De esta manera, los humedales albergan una multiplicidad de actores e intereses, por momentos contradictorios, que entran en tensión en los territorios. Y haya o no regulaciones que los arbitren, estos existen e interactúan entre sí. Incluso, cuando hay normas, no basta su sola existencia para que los objetivos que busca impulsar se cumplan. En este marco, una ley de humedales, al igual que otras leyes de presupuestos mínimos de protección ambiental, es una herramienta regulatoria que busca establecer un piso de protección sobre los ecosistemas. No obstante, lejos de ponerlos dentro de una caja de cristal, se vincula a una multiplicidad de actores, actividades y tradiciones que la preceden.
La sanción de una ley, por supuesto, no resuelve por sí misma la contraposición de intereses, no apaga incendios ni evita las sequías o el cambio climático: genera reglas e instrumentos para conocer y ordenar el territorio. Su función es intervenir en ese diálogo que ya existe aportando límites y generando previsibilidad de manera de cuidar, para nuestra generación y las siguientes, los valiosos servicios ecosistémicos que los humedales brindan. De esta forma, la ley es un medio y no un fin en sí mismo, y es una más de las herramientas para cumplir con esa misión de cuidado y preservación: también precisamos financiamiento, fiscalización, comunidades activas y gestión municipal, entre muchas otras. La aprobación de la ley no debe ser anécdota ni generará soluciones milagrosas. Es un paso más en el largo sendero que busca transformar nuestra manera de vincularnos con el medio y entre nosotros mismos.

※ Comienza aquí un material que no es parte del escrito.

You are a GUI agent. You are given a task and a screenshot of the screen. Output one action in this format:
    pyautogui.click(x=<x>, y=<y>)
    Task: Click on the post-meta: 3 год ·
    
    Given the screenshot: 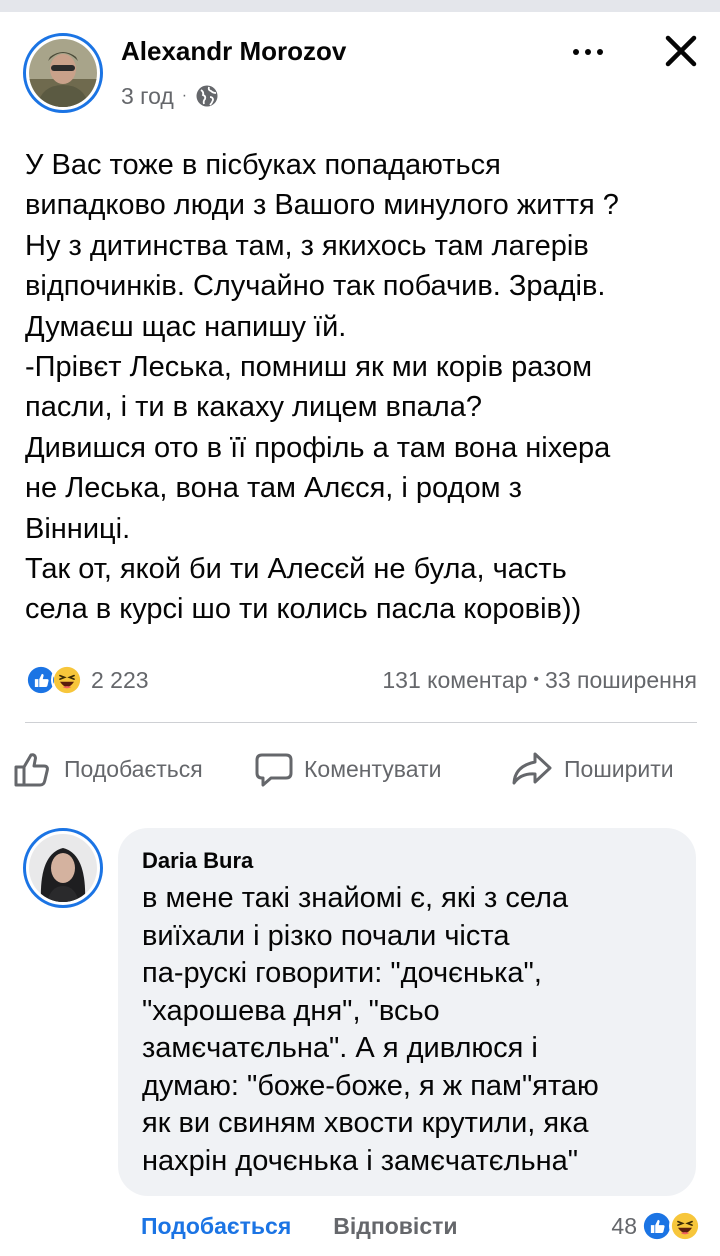 What is the action you would take?
    pyautogui.click(x=170, y=96)
    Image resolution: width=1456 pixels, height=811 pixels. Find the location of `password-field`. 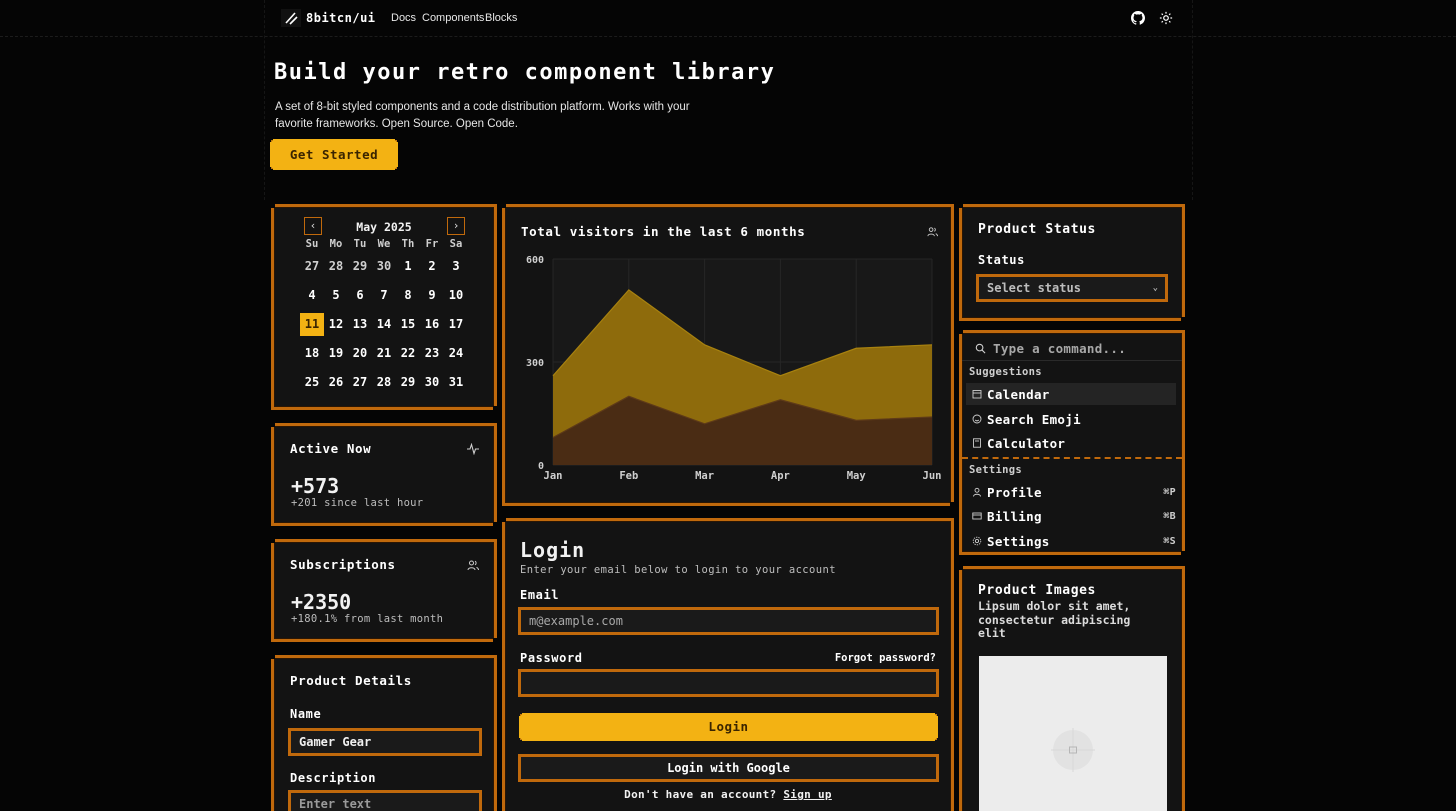

password-field is located at coordinates (728, 683).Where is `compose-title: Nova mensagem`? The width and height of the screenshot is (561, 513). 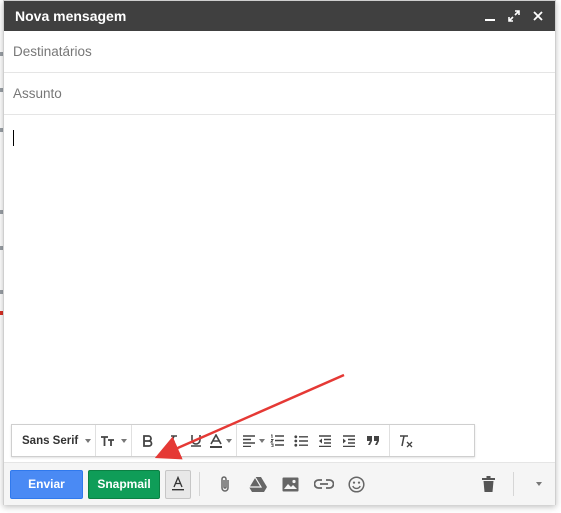
compose-title: Nova mensagem is located at coordinates (71, 16).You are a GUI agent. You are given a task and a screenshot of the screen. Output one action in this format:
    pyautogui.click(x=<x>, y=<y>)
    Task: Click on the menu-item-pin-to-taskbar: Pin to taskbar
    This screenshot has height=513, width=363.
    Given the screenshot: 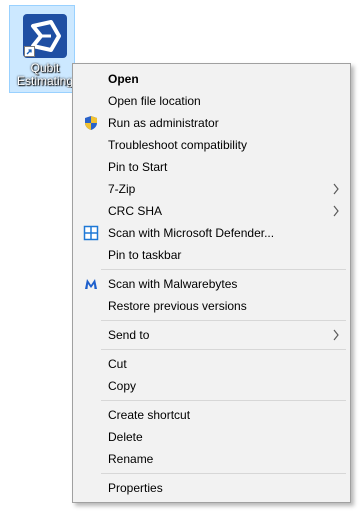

Y es por eso que, a pesar de llevar una década discutiendo la sanción de una ley, el camino recorrido no fue en vano. Los tres intentos de aprobación, con sus discusiones, marchas y desencuentros, permitieron profundizar el conocimiento sobre los ecosistemas, favorecieron una creciente articulación entre los actores involucrados en los territorios e impulsaron iniciativas de conservación ambiental. Se diseñaron guías de buenas prácticas para el sector agropecuario y forestal, se comenzó a inventariar humedales en varias provincias, organizaciones ambientalistas trabajaron con gobiernos municipales en iniciativas de conservación y miles de vecinos en todo el país armaron proyectos de gestión ambiental en sus barrios.
Conquistar la ley es un paso, pero no es el primero ni debiera ser el último. Porque los humedales están ahí, incluso cuando no se prenden fuego, incluso cuando no los nombran.